Add full test suite workflow (#7795)
We have been disabled the full unit test workflow for a while. This PR
migrates the full test to our AWS test infra.
To make the tests pass, we need to merge these PRs:
- #7786
- #7788
- #7789
- #7790
- #7793
- #7794
In addition having these PRs merged, this PR has the following changes
in the full test workflow and test harness:
- Ignore flags for some known issues:
- nvme: Requires an actual NVMe device. Our CI currently doesn't have
NVMe storage configured
- GDS: GDS requires special kernel drivers and NVIDIA Magnum IO to
enable direct GPU-to-storage transfers.

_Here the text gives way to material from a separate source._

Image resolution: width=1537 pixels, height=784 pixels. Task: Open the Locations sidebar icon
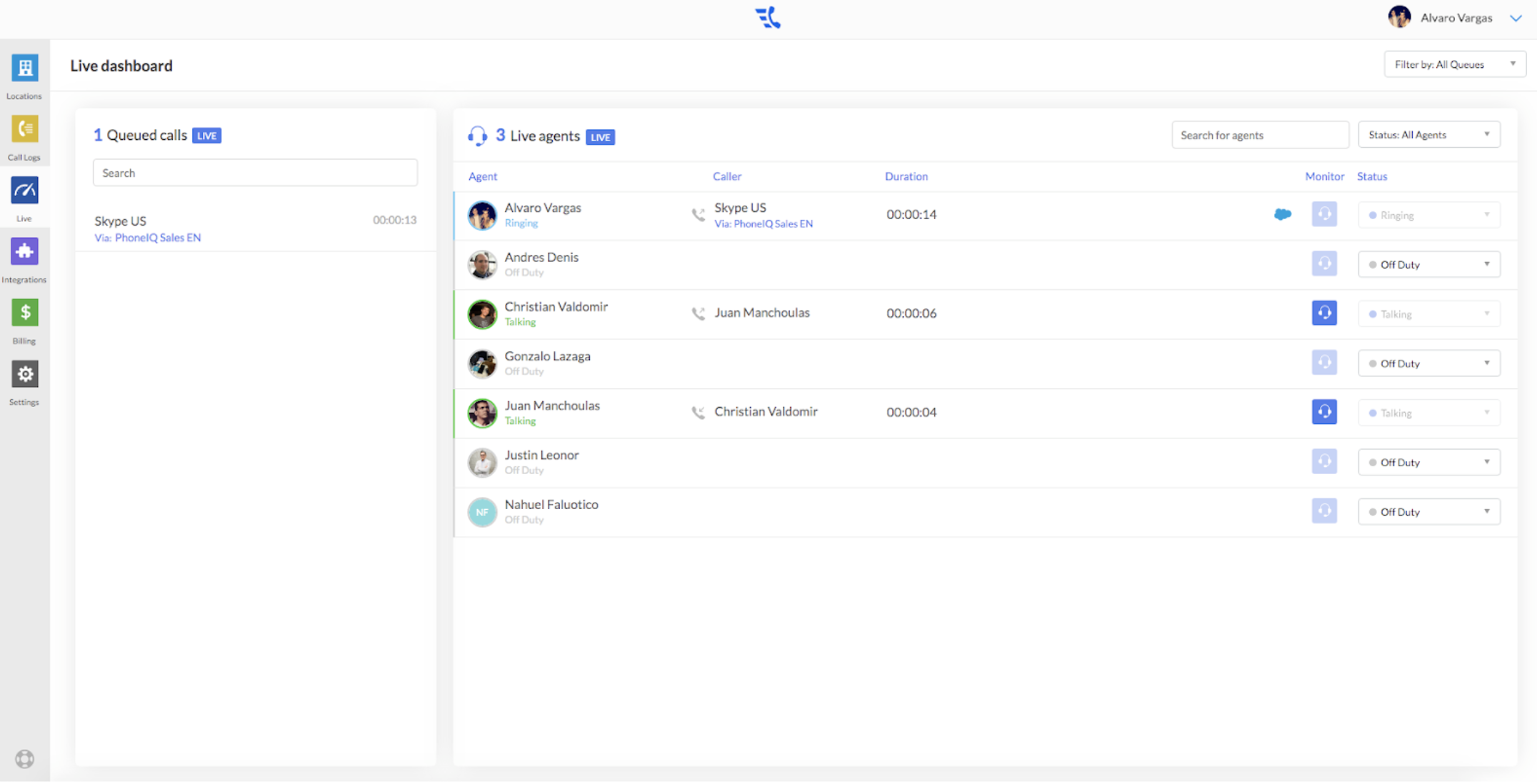point(24,69)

CI instances don't have this
configured.
- Zenflow: 1. Stage 3 bugs: The ZenFlow + ZeRO Stage 3 implementation
has pre-existing bugs that cause internal pytest errors and worker
crashes, 2. CUDA/fork incompatibility: test_zf_torch_adam.py uses
torch.optim.AdamW which does CUDA graph capture checks that fail in
forked processes (--forked flag, we can just move it to sequential
tests)
- `/mnt/aio` mount for async I/O tests
- CUTLASS installation for Evoformer tests
- Add `DS_DISABLE_REUSE_DIST_ENV` to the test harness to prevent worker
cleanup hangs
Once we merge this PR, we will be able to run the full test manually or
at scheduled times.
---------
Signed-off-by: Masahiro Tanaka <mtanaka@anyscale.com>